# Your task
Copy out each of the lines below word for word, leaving out the pictures.

# Listed records
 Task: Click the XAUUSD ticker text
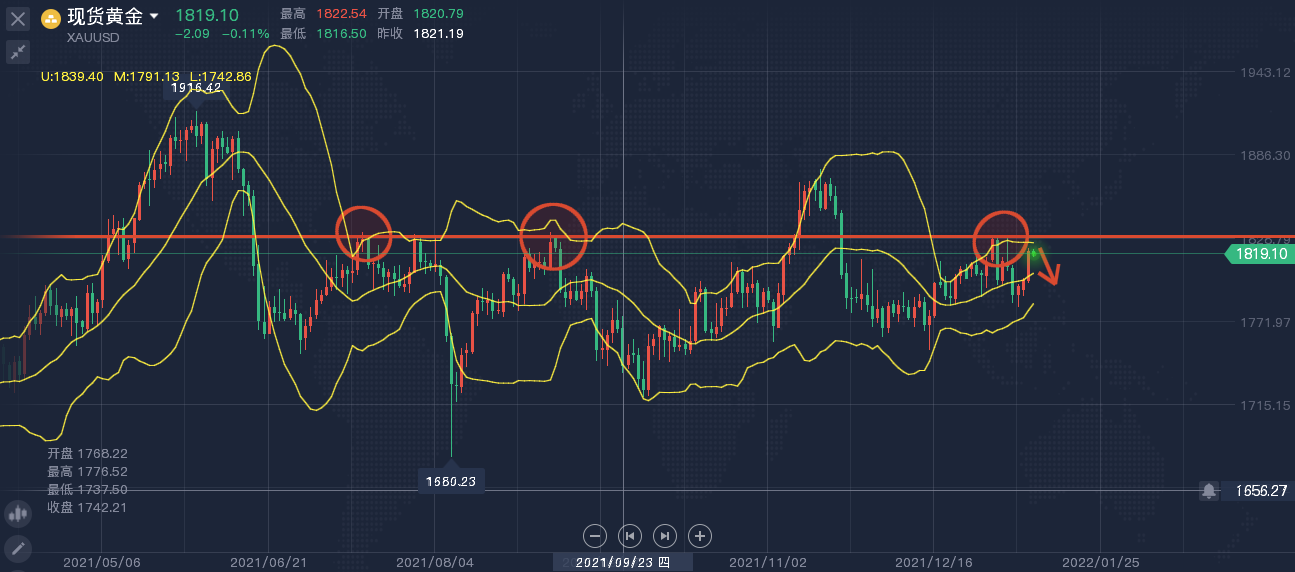pyautogui.click(x=93, y=37)
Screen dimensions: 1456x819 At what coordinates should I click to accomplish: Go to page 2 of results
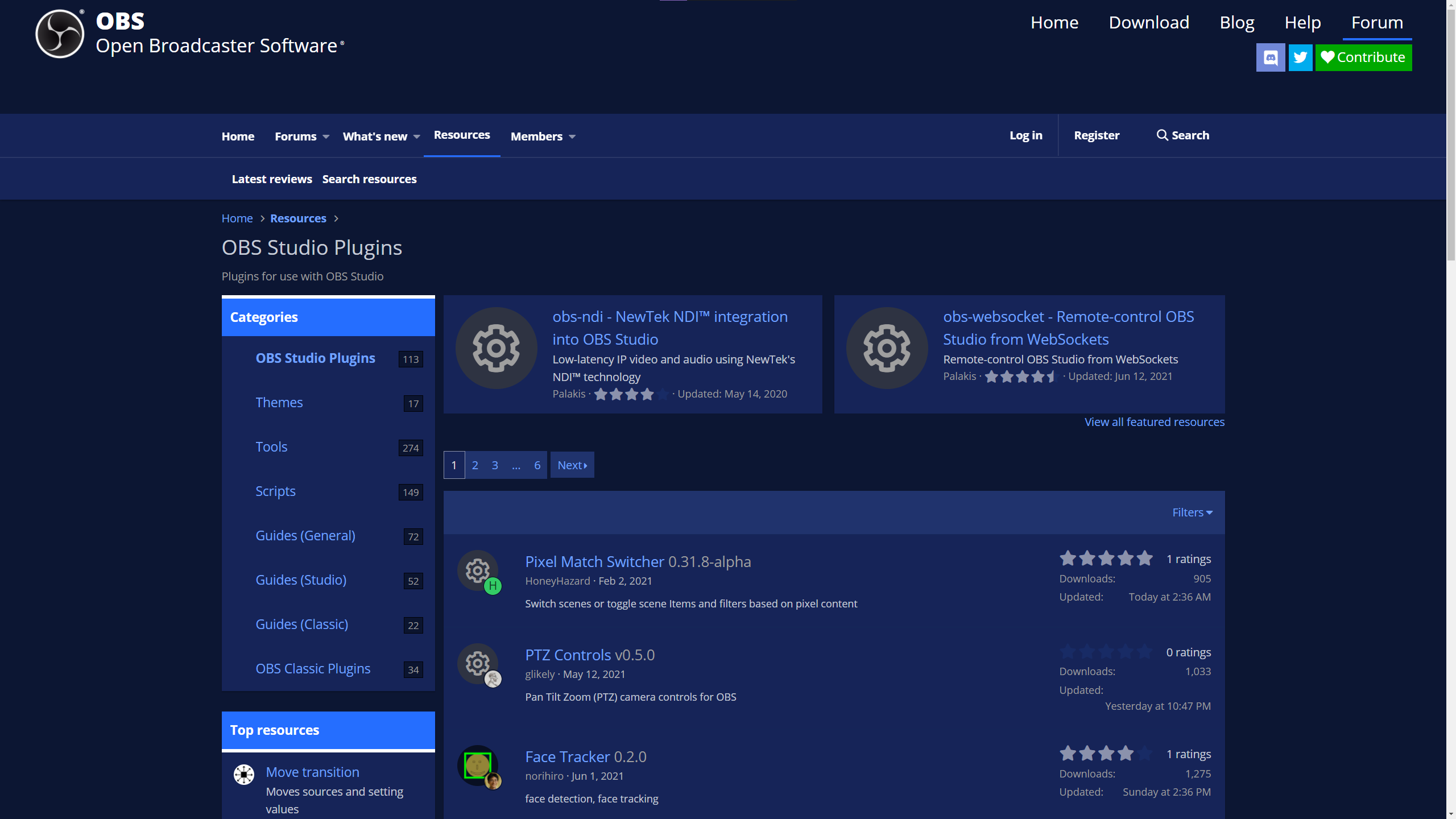coord(475,465)
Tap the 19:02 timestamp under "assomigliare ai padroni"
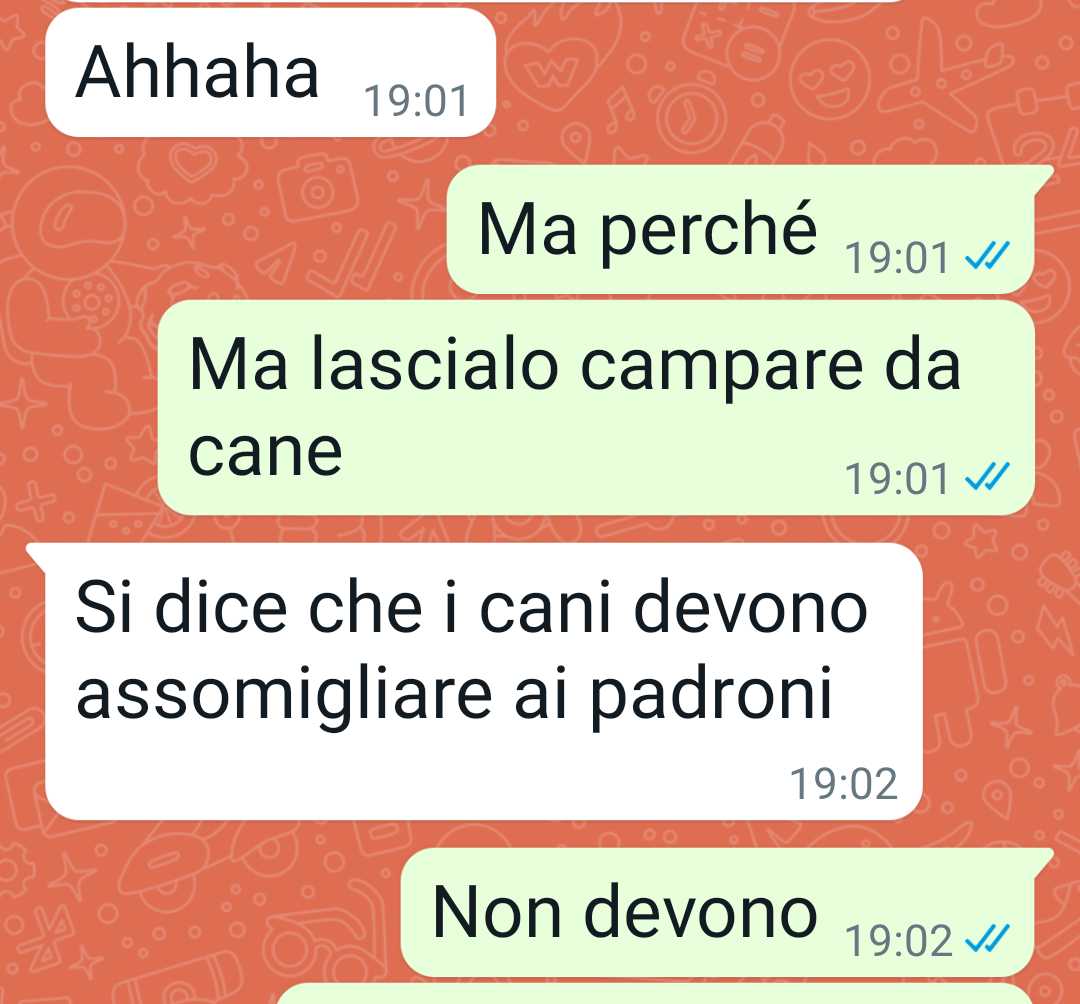This screenshot has height=1004, width=1080. tap(844, 784)
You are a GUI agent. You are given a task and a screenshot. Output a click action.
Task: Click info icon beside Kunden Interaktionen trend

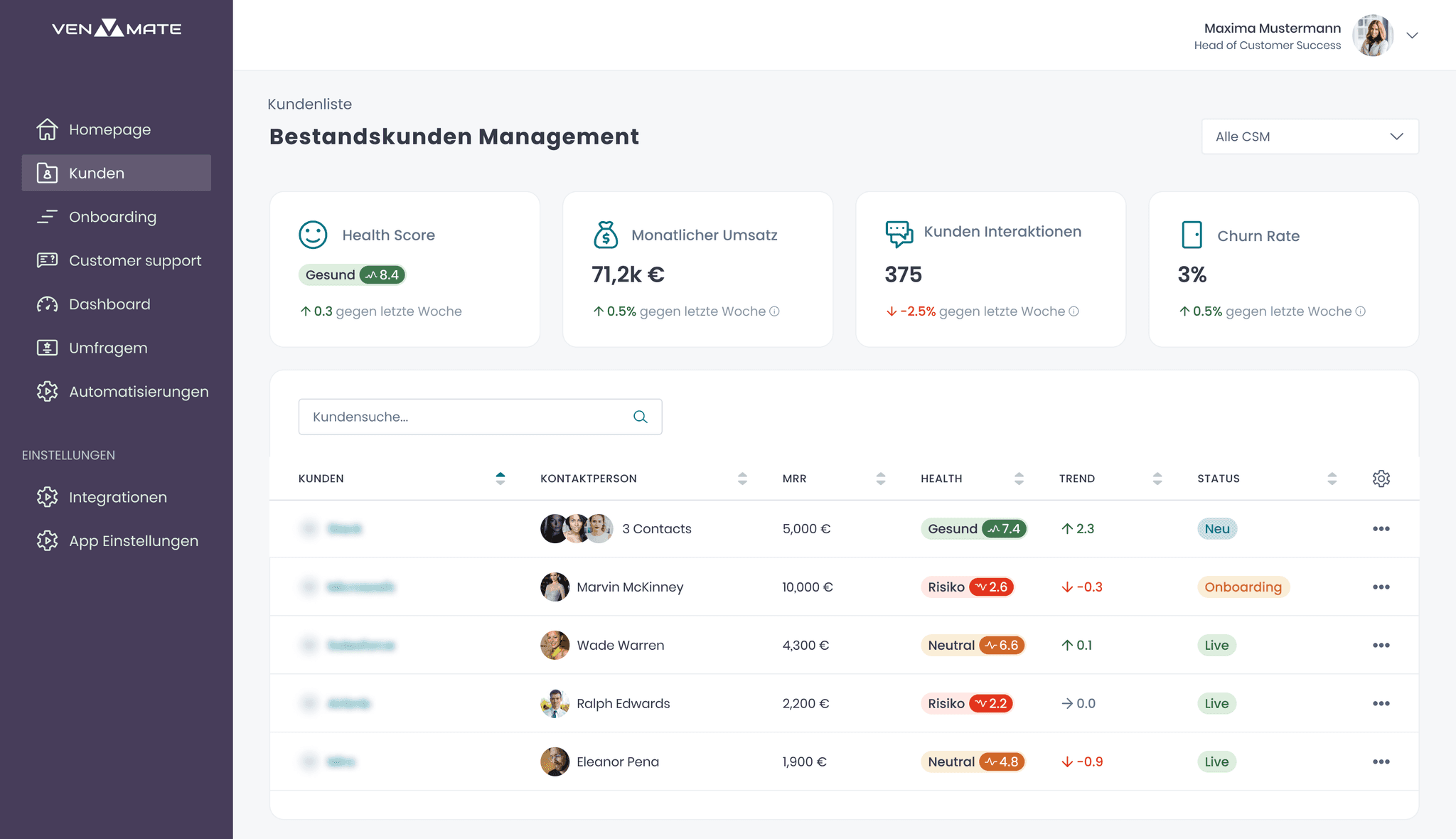(x=1074, y=311)
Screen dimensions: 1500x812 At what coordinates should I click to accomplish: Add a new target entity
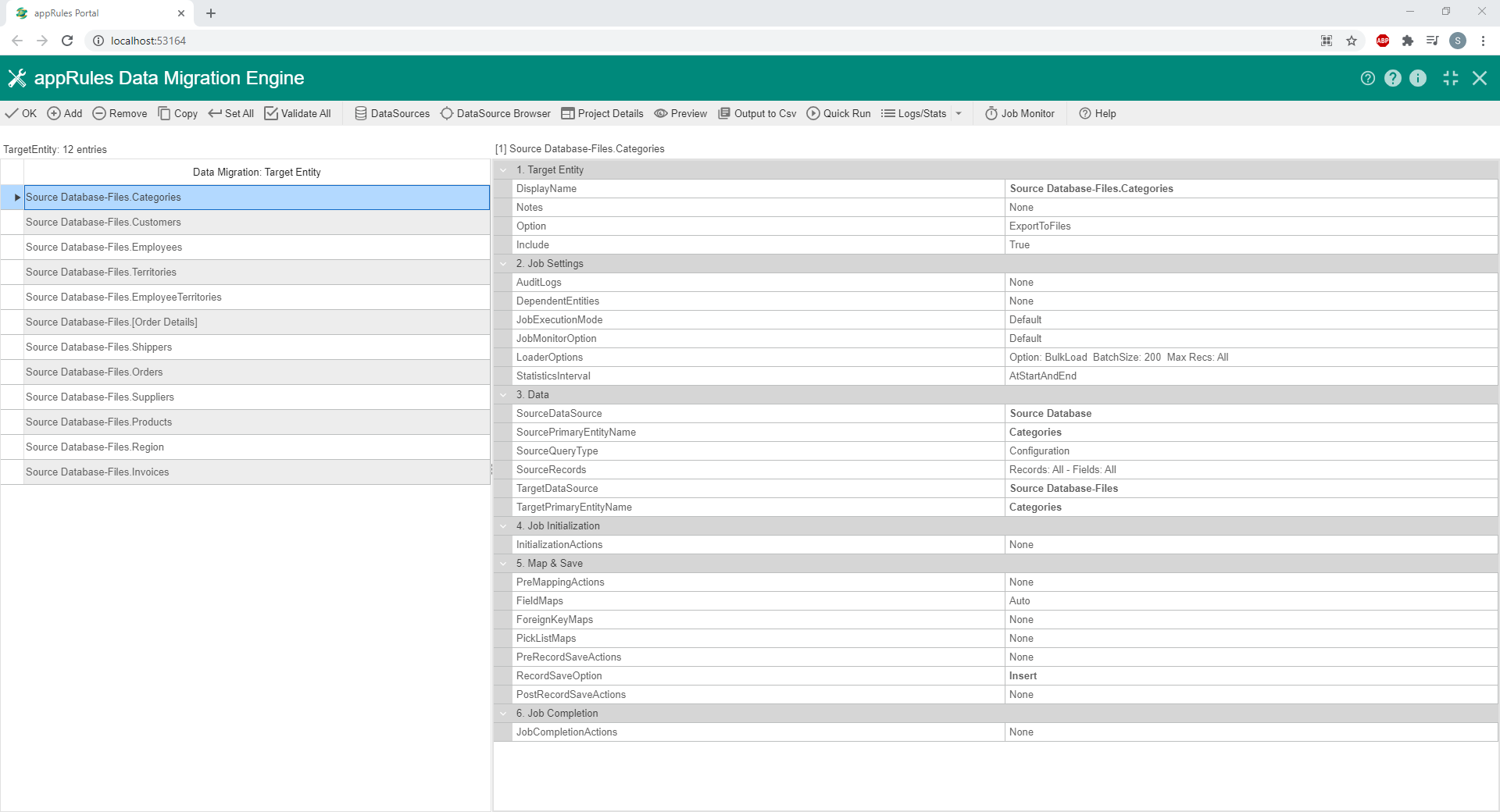[64, 113]
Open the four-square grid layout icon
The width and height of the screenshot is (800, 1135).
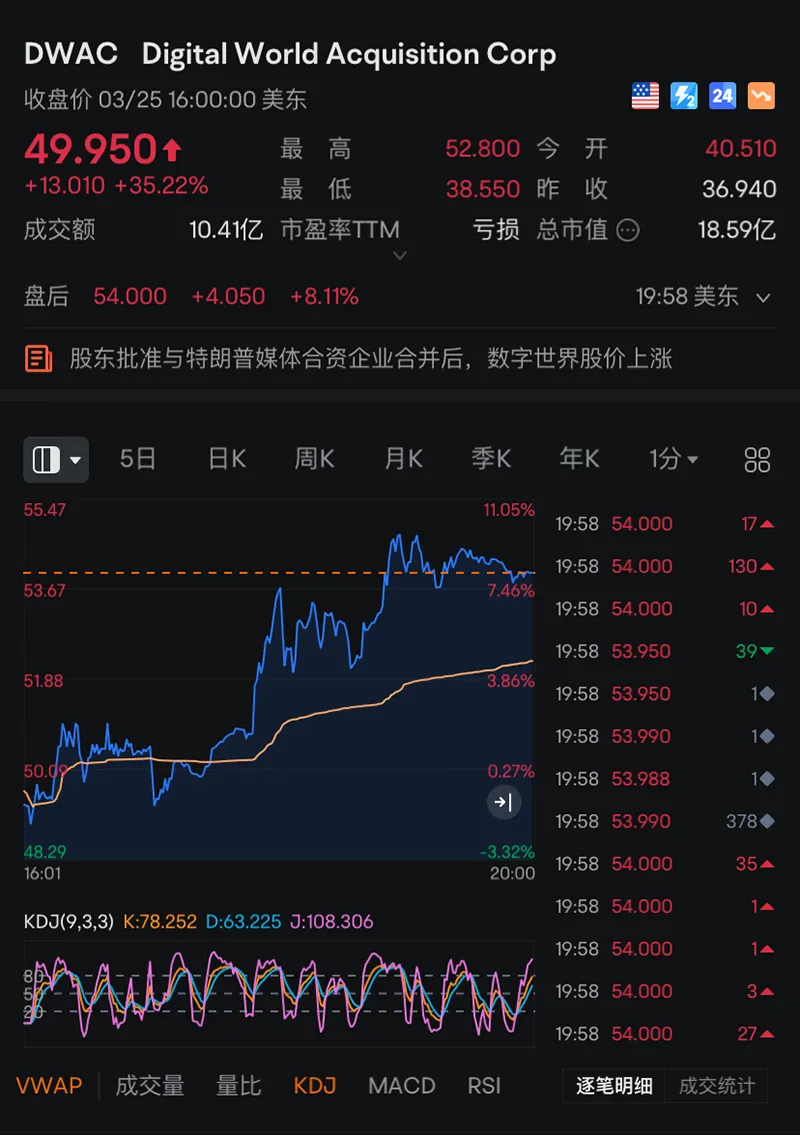tap(757, 460)
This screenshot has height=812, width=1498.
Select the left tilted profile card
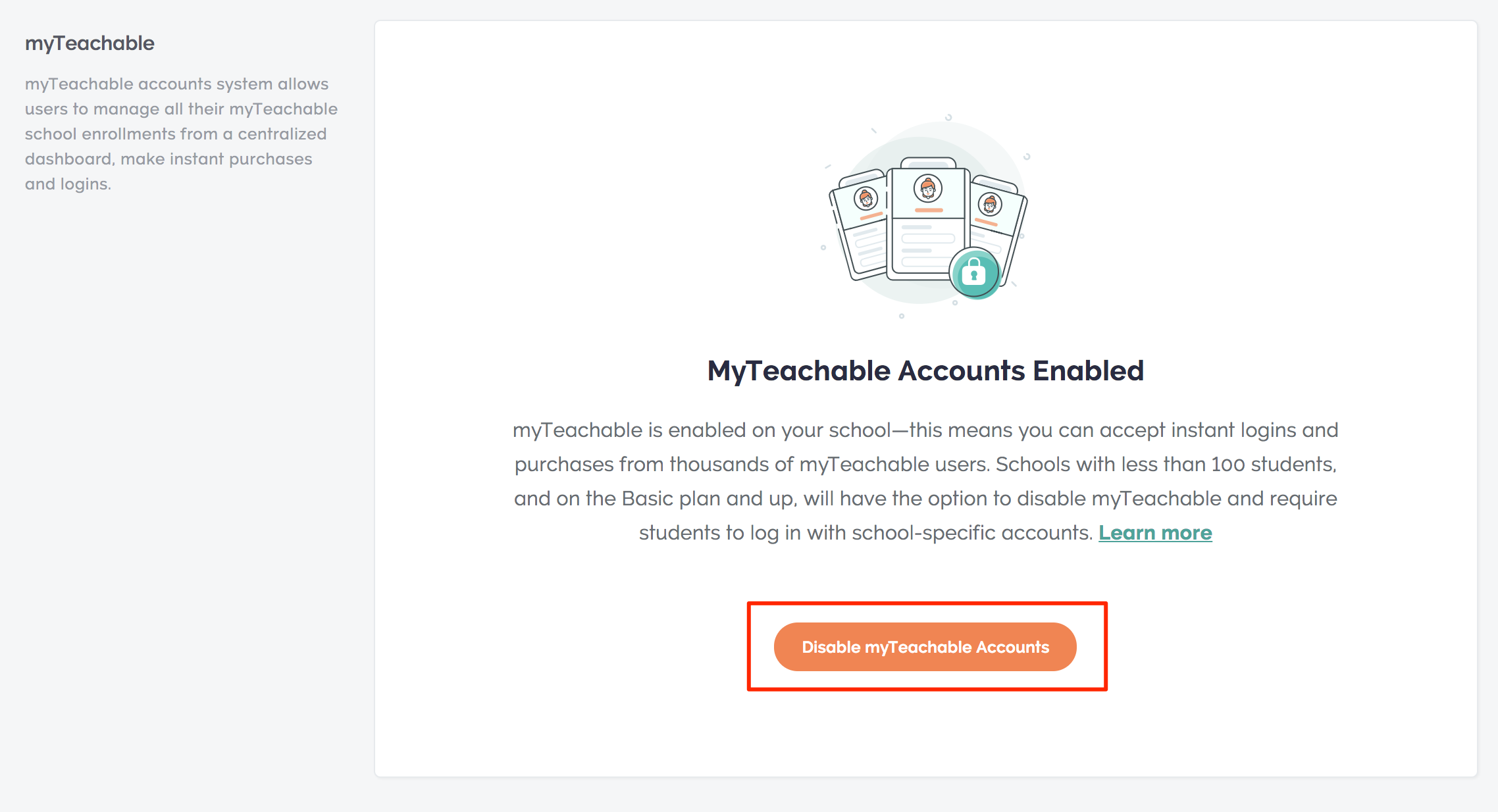[x=858, y=225]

# Output for this exercise
 Task: Click the XAUUSD ticker text
pyautogui.click(x=93, y=37)
Screen dimensions: 1456x819 At what coordinates should I click to accomplish: Go to page 2 of results
coord(475,465)
Tap the 19:02 timestamp under "assomigliare ai padroni"
This screenshot has height=1004, width=1080. tap(844, 784)
You are a GUI agent. You are given a task and a screenshot. Output a click action.
Task: Click info icon beside Kunden Interaktionen trend

(x=1074, y=311)
Screen dimensions: 1500x812 At what coordinates should I click to accomplish: Add a new target entity
[64, 113]
Open the four-square grid layout icon
The width and height of the screenshot is (800, 1135).
tap(757, 460)
This screenshot has height=812, width=1498.
Select the left tilted profile card
[x=858, y=225]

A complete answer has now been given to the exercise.